Stored data entries:
□ □ □ □ □

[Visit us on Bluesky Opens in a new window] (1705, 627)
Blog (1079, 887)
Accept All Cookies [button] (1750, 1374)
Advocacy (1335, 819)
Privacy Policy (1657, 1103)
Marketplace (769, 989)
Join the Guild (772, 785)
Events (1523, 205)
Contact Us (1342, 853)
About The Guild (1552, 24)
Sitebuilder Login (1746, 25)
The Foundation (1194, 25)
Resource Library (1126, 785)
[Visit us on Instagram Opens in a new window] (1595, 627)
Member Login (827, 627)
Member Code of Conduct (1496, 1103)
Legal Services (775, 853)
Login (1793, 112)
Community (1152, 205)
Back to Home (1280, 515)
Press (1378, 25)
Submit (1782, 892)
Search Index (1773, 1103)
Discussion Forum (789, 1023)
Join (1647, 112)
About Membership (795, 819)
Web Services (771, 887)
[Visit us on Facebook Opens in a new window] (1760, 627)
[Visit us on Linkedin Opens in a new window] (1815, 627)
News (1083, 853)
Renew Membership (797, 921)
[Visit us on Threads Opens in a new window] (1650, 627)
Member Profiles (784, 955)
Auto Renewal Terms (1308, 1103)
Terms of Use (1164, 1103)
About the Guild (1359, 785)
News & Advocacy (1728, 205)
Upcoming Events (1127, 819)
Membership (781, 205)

□ □ □ □ □

## Exercise aim
Quote every line from the beginning of the entries up to and including the line that contains "Events (1523, 205)".

## Exercise result
[Visit us on Bluesky Opens in a new window] (1705, 627)
Blog (1079, 887)
Accept All Cookies [button] (1750, 1374)
Advocacy (1335, 819)
Privacy Policy (1657, 1103)
Marketplace (769, 989)
Join the Guild (772, 785)
Events (1523, 205)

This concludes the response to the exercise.